Although the difference in intraoperative opioids administered was statistically significant between the two groups, its clinical significance was questionable. It seemed unlikely that this small difference, less than 2 mg in morphine equianalgesic dose, would exert significant impact on postoperative analgesia. Unexpectedly, postoperative use of NSAIDs in the ward between the two groups was statistically significant, which might be related to the preference of the attending physicians. Whether this difference contributed to the trend towards more cumulative opioid consumption in IALA group as well as its impact on pain relief and rehabilitation remained to be explored.
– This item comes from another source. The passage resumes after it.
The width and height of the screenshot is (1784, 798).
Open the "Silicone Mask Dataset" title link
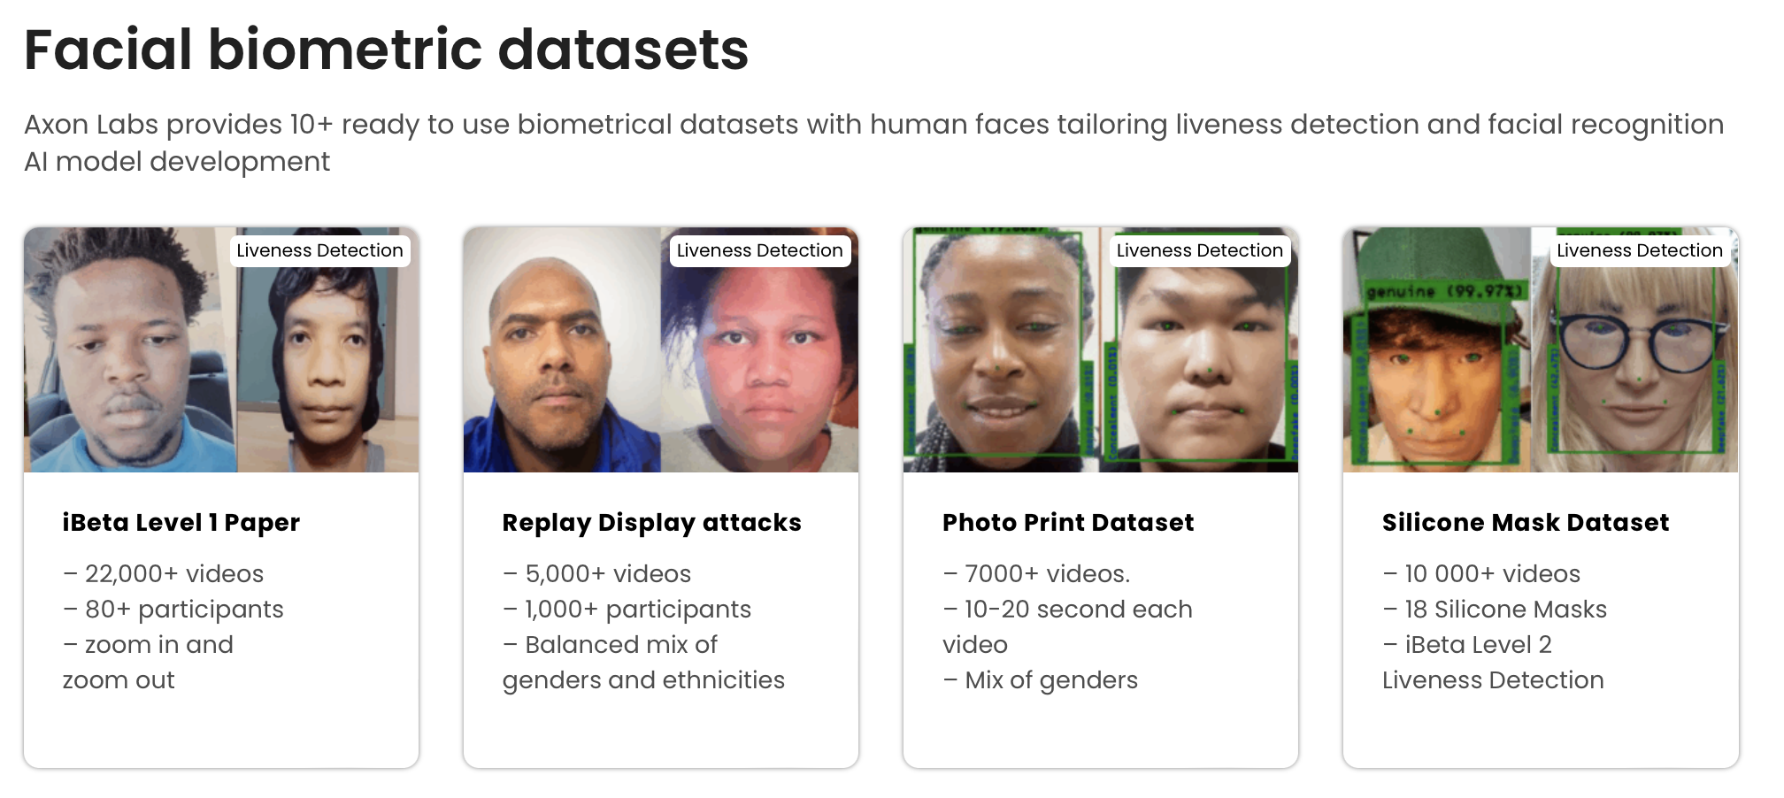click(1526, 523)
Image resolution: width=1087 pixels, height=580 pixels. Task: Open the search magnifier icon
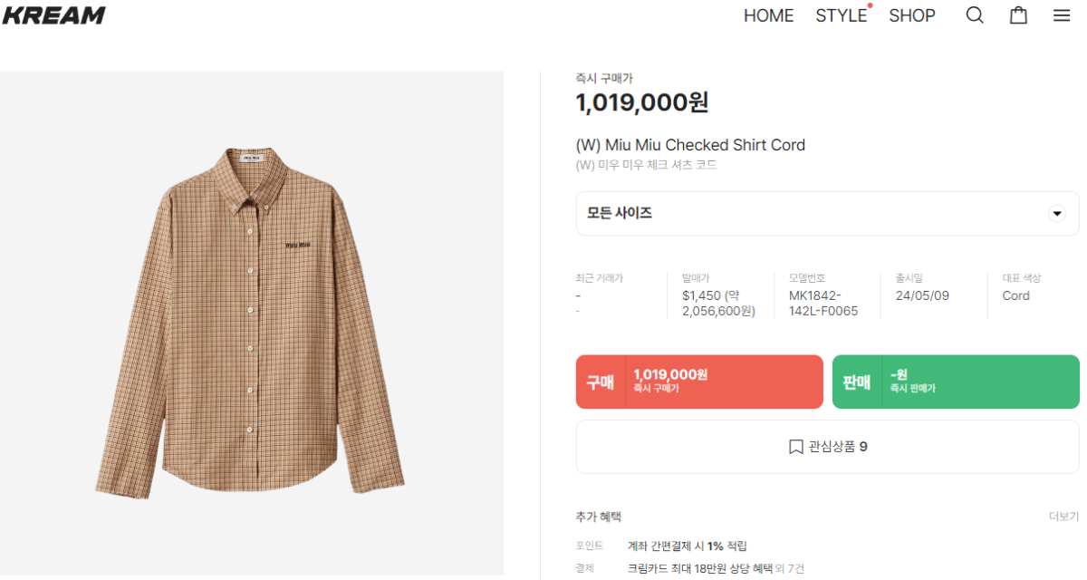pyautogui.click(x=975, y=15)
As with all retrospective studies, our analyses had a number of limitations, including post hoc selection of study variables, a lack of predetermined sample size, expectation bias, and missing data. The pain intensity was not rated by the visual analog scale or numeric rating score which might have revealed subtle but clinically significant difference in pain intensity. Our reviewed medical data did not record pain intensity during specific rehabilitative motion, which was especially relevant after TKA, even though the cumulative opioid consumption might reflect the intensity of pain during rehabilitation. Because the hospital discharge criteria were not standardized, the impact of different analgesic techniques on postoperative hospital stay could not be determined in current analysis. Additionally, as the use of NSAIDs was not standardized either, the extent of opioid-sparing effects was difficult to interpret. The reviewed medical records did not contain detailed information regarding the progress of rehabilitation; therefore the impact of analgesic techniques on rehabilitation could only be addressed by measuring the time interval from the end of operation to the first time walking assisted with a walker postoperatively. However, as ambulation was one of the most important components evaluated during rehabilitation after TKA, the time a patient was capable of walking assisted with a walker for the first time could be a valuable indicator of short-term outcome. There could be some time lag between the actual occurrence and the documentation of the time when a patient could walk with a walker for the first time after operation; nonetheless, this time lag was assumed to be comparable between groups. Finally, there was no consistent recording of functional recovery in the reviewed medical records; therefore, the impact of analgesic techniques on long-term functional outcomes could not be assessed.

5. Conclusion

Our retrospective analysis revealed that intra-articular injection of high dose local anesthetics provided similar analgesic efficacy as FNB and might be associated with early ambulation. Further studies are mandatory to confirm our findings in a prospective randomized controlled manner incorporating a rehabilitation protocol that is installed immediately or shortly after the operation to evaluate the impact of IALA on early ambulation after TKA. The pharmacokinetics of local anesthetics should also be determined before this practice can be widely recommended.